Listed records:
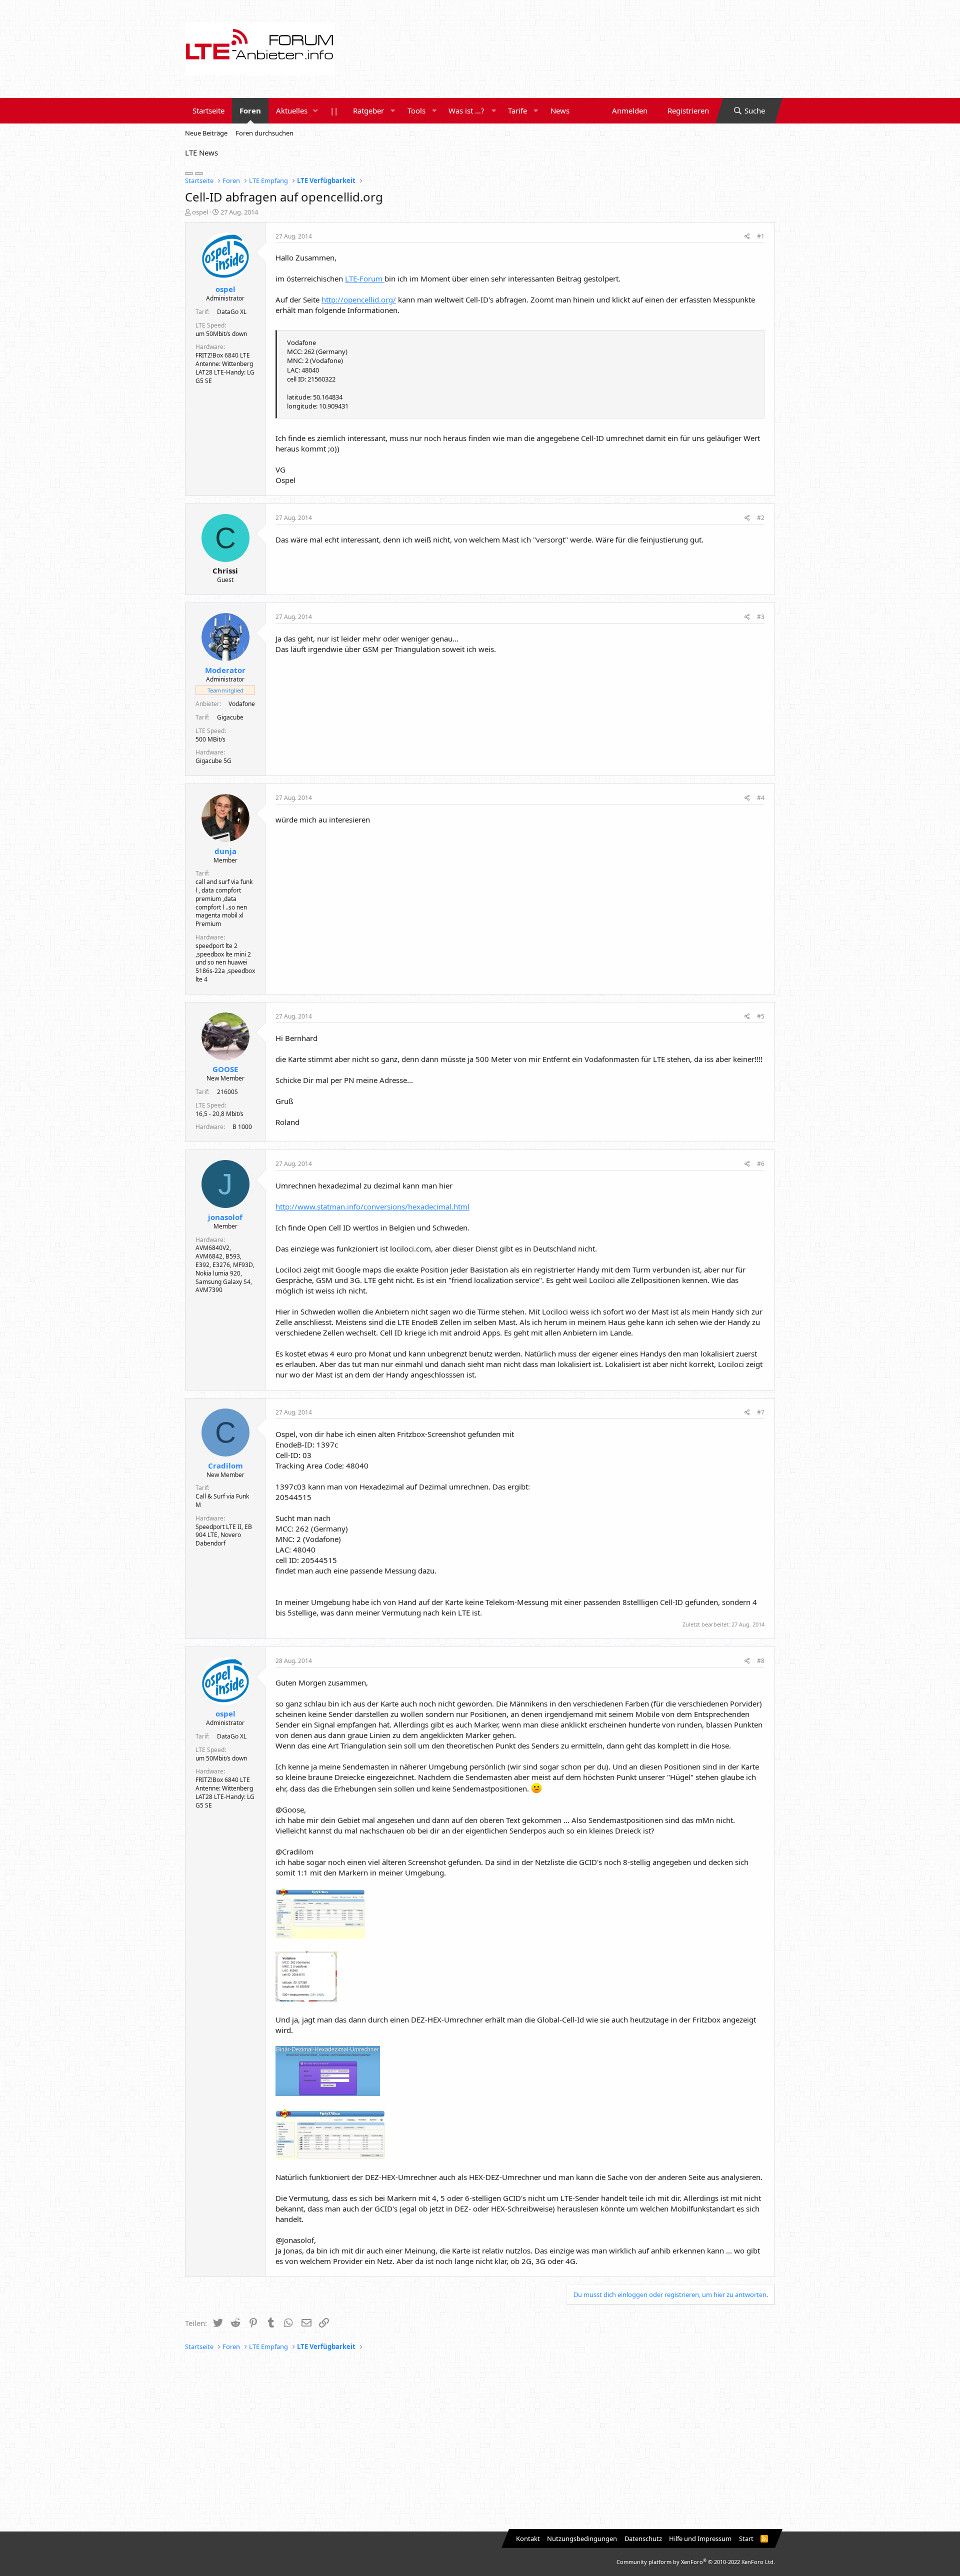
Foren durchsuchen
---
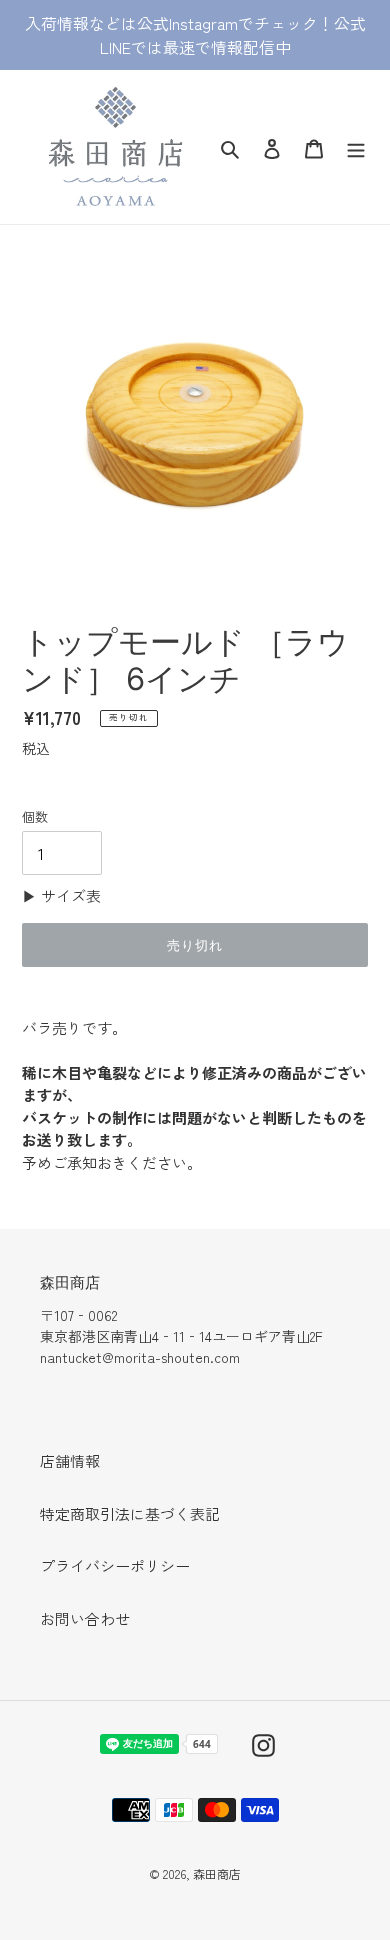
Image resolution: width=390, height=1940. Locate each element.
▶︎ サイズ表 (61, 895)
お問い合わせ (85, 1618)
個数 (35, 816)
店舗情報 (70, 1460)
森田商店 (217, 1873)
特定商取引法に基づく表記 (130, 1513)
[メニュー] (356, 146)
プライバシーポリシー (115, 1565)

Problem details: Please output exactly the lines between the one holding "お問い合わせ (85, 1618)" and the one holding "プライバシーポリシー (115, 1565)" in the records above, inclusive, and nothing more.

Expected output:
お問い合わせ (85, 1618)
個数 (35, 816)
店舗情報 (70, 1460)
森田商店 (217, 1873)
特定商取引法に基づく表記 (130, 1513)
[メニュー] (356, 146)
プライバシーポリシー (115, 1565)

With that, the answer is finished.